"Tentu saja Lamine Yamal kecewa, seperti semua orang, tetapi dari awal hingga akhir, dalam menyerang dan bertahan, dia fantastis. Dia melewati tiga, empat, lima pemain. Itu luar biasa. Bagi saya, dia melakukan pekerjaan yang fantastis," jelasnya.
"Dia berusia 18 tahun, kita harus mengurangi kebisingan tentang dia.
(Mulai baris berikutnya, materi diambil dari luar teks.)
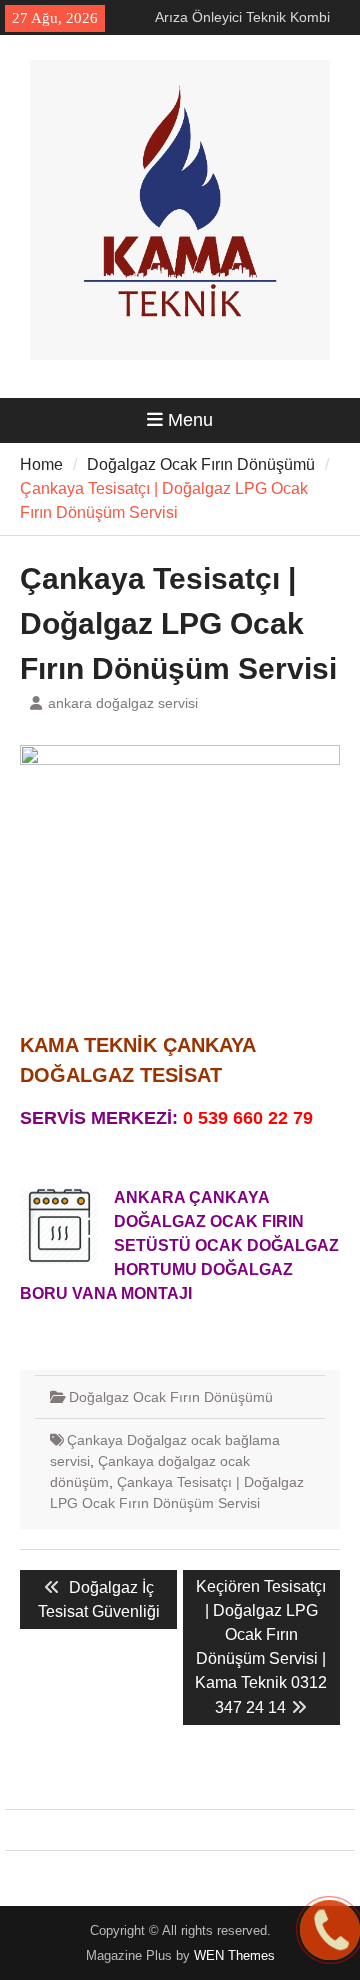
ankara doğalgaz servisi (123, 703)
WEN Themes (234, 1955)
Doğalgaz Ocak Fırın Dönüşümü (171, 1397)
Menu (190, 420)
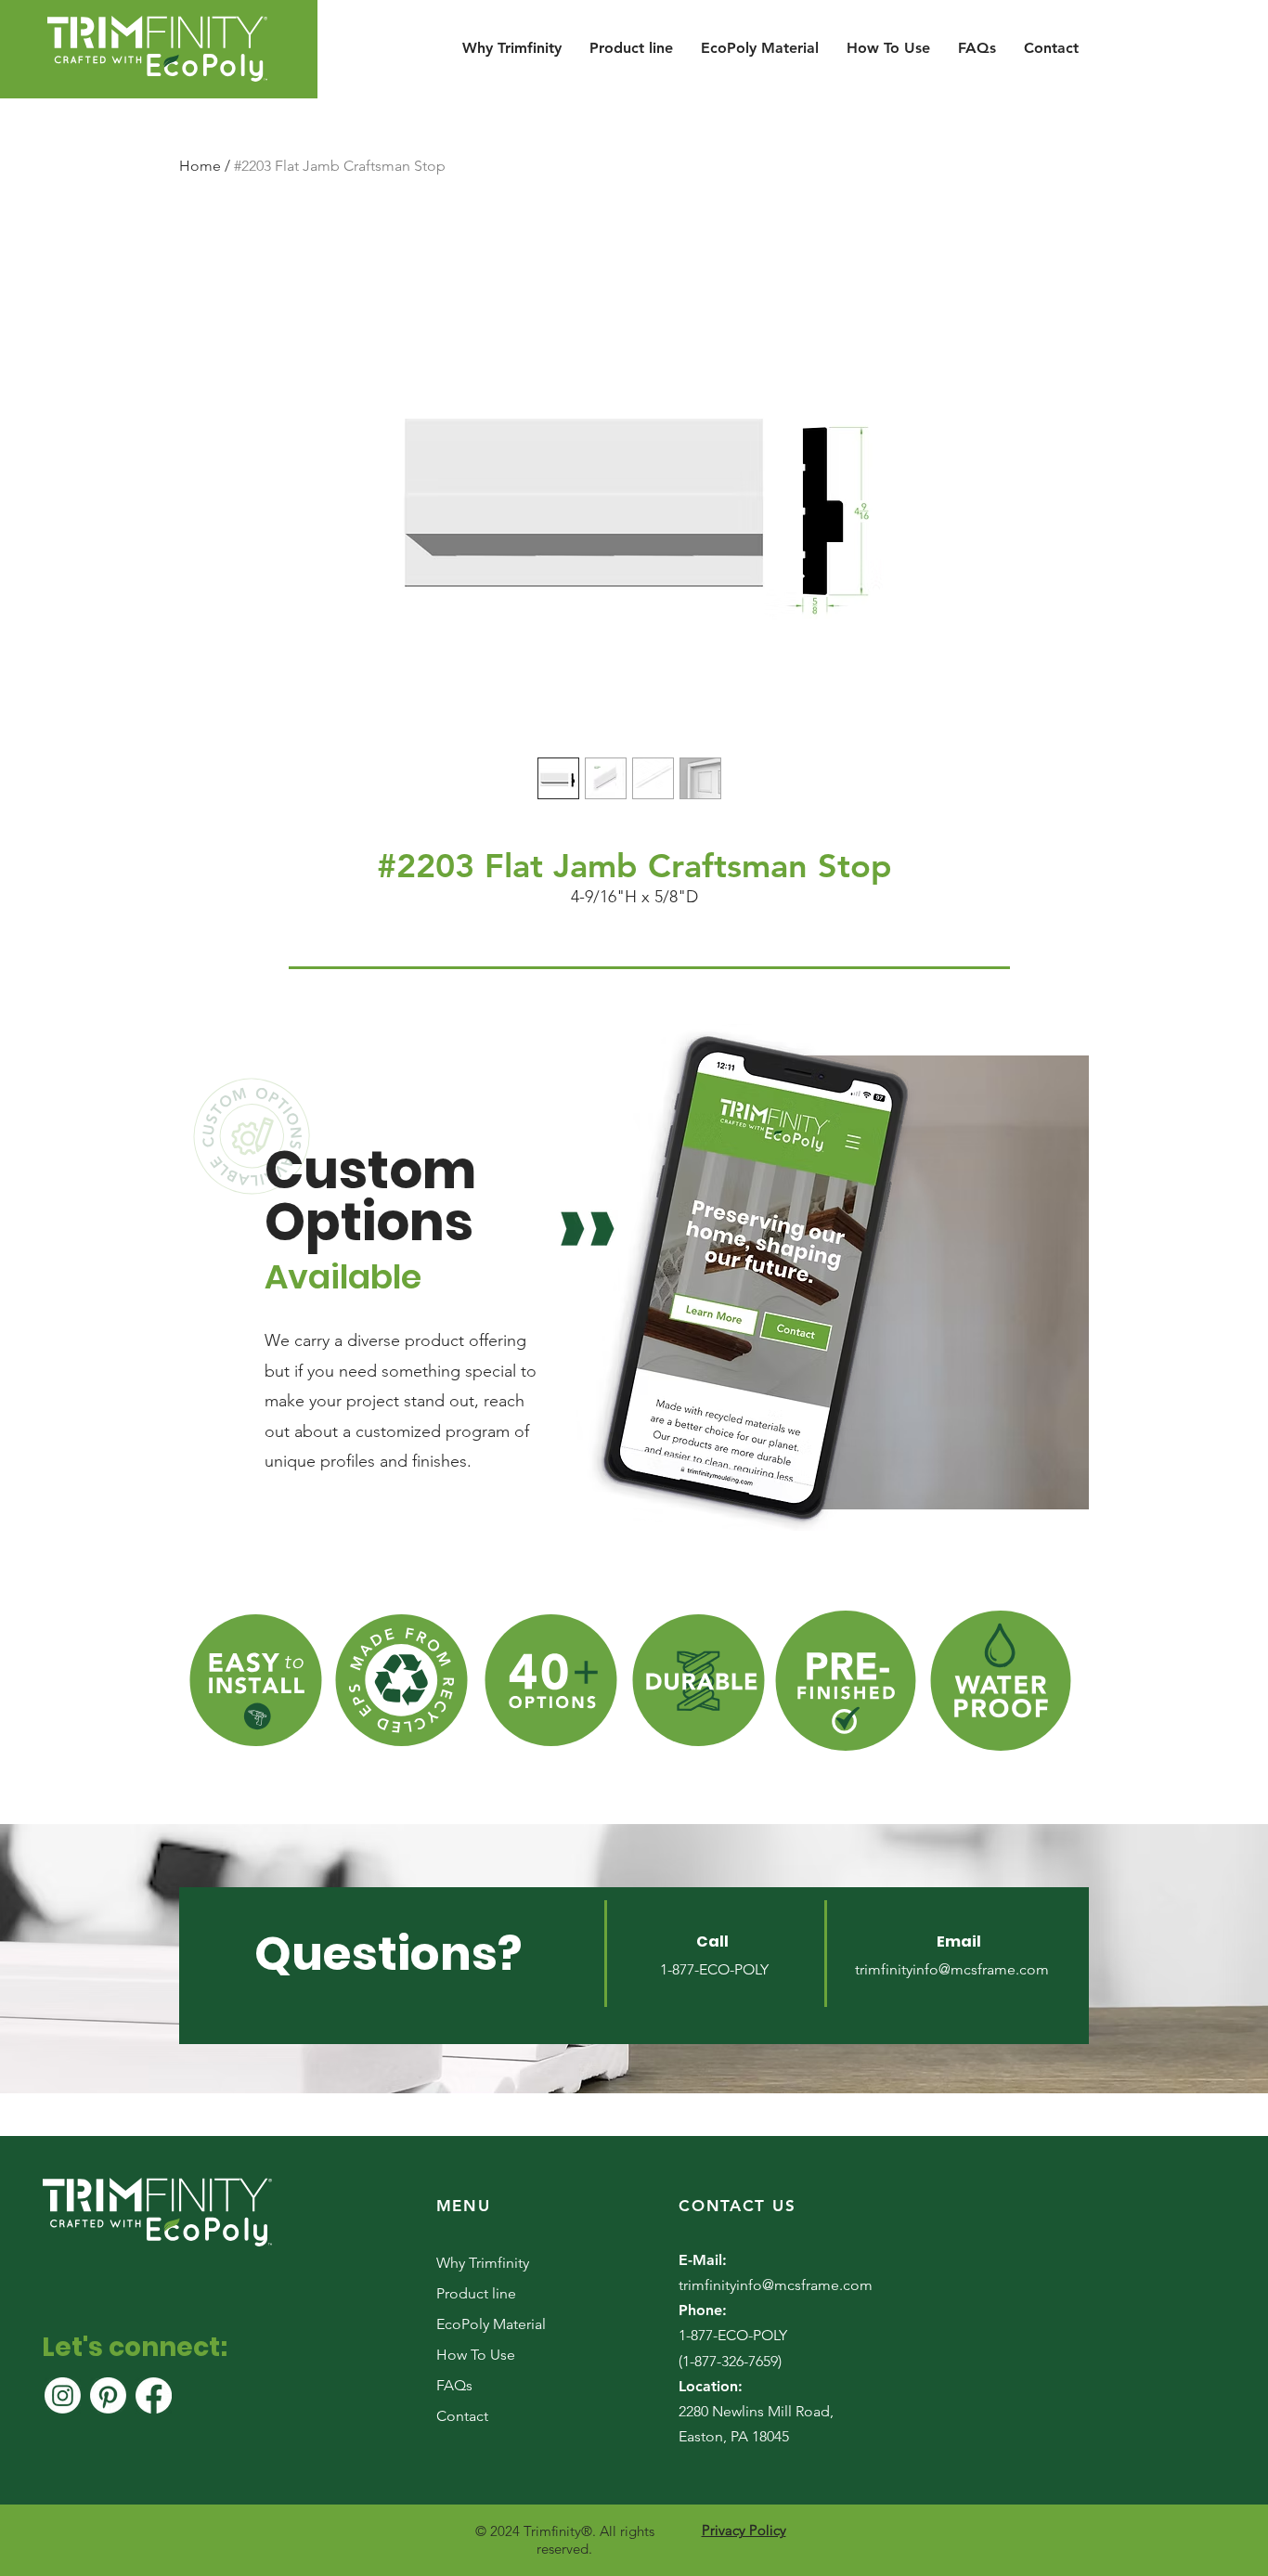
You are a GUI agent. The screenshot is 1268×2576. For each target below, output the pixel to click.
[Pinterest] (108, 2395)
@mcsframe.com (993, 1969)
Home (200, 166)
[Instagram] (63, 2395)
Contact (462, 2416)
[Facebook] (154, 2395)
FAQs (454, 2385)
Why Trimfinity (482, 2263)
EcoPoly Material (491, 2324)
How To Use (475, 2354)
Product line (476, 2293)
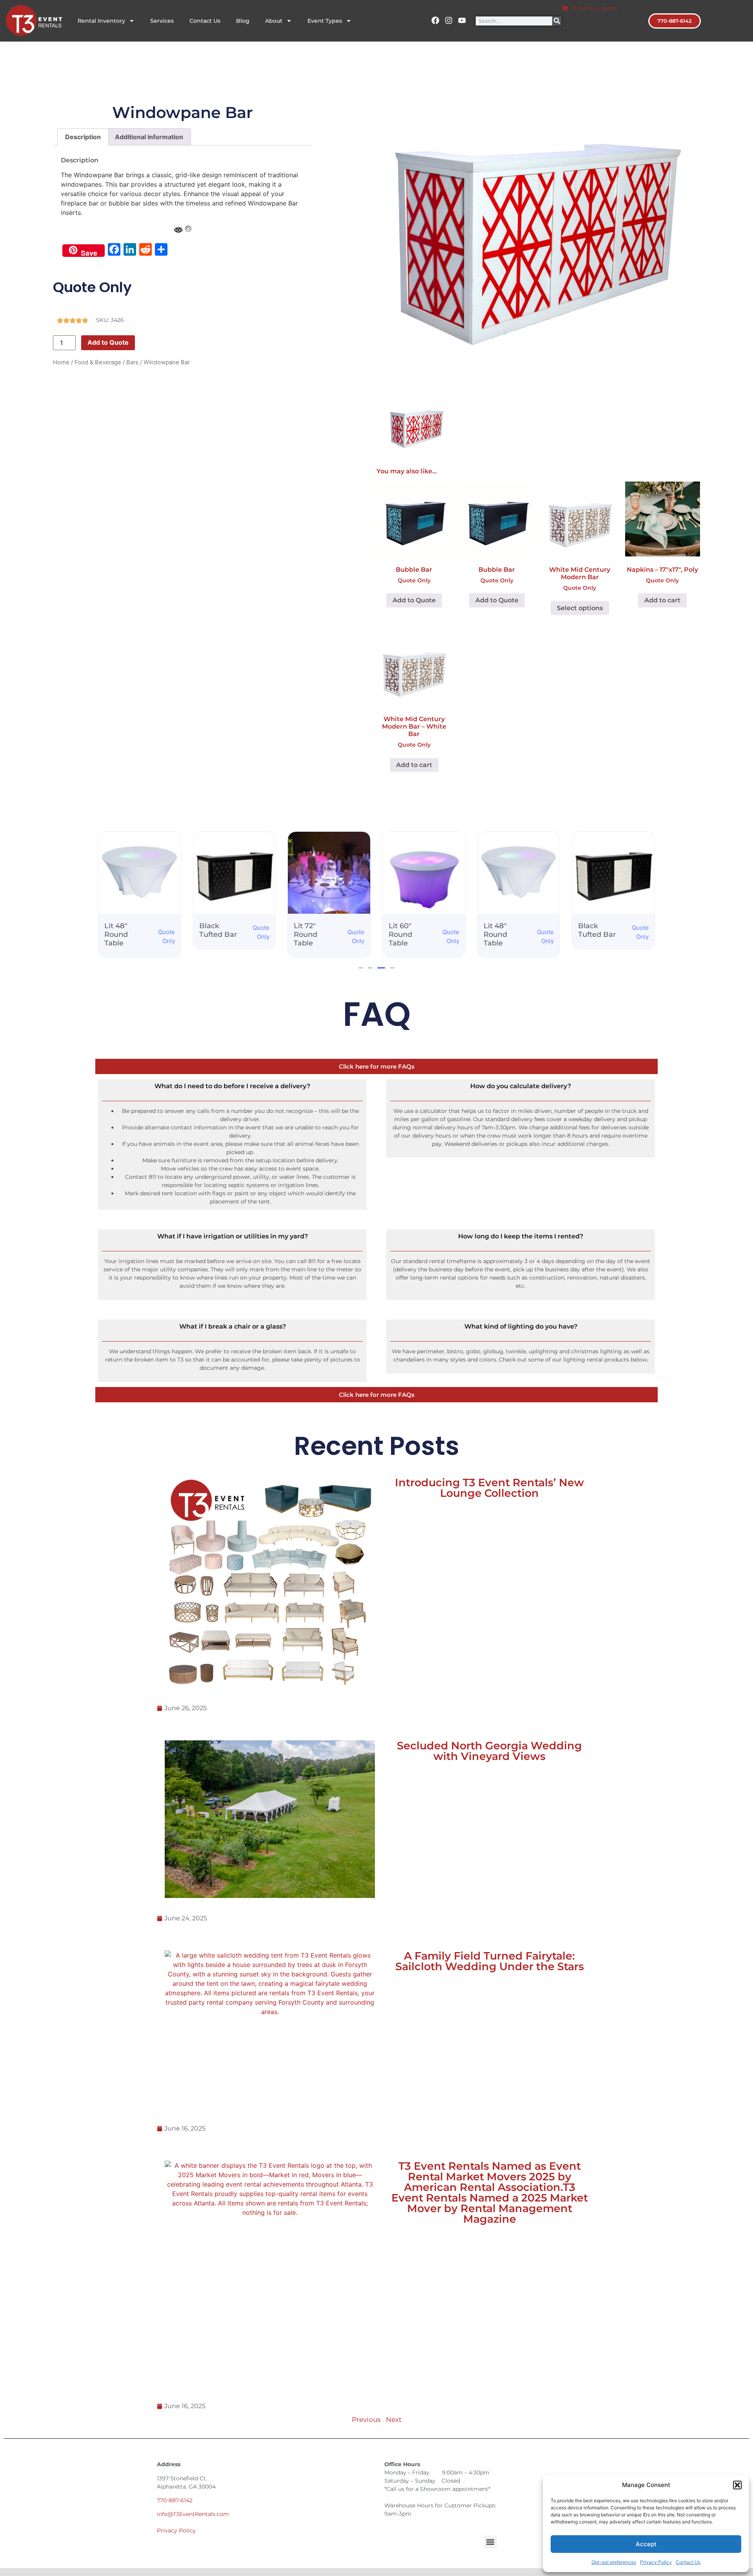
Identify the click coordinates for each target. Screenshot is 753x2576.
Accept (646, 2544)
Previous (366, 2419)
Dia akan menjadi salah satu pemain terbaik sepanjang masa. Tetapi yang penting adalah mendukungnya. Dialah alasan para penggemar datang ke stadion, Vinícius Júnior, Pedri. Begitulah cara saya melihatnya," terangnya.
Melihat perjuangan semua pemain di pertandingan ini, Ronald Araújo, bek Barcelona, menilai bahwa semua pemain sudah menjalankan tugasnya maksimal. Terutama ketika memasuki babak kedua dengan kehilangan 1 pemain.
"Kami sudah berusaha, tetapi itu tidak cukup. Kami tampil lebih kuat di babak kedua, meskipun dengan satu pemain kurang. Kami menguasai bola, tetapi kami tidak bisa mencetak gol. Kami kecewa dengan kekalahan ini, tetapi saya pikir kami bisa membalikkan keadaan," ujarnya.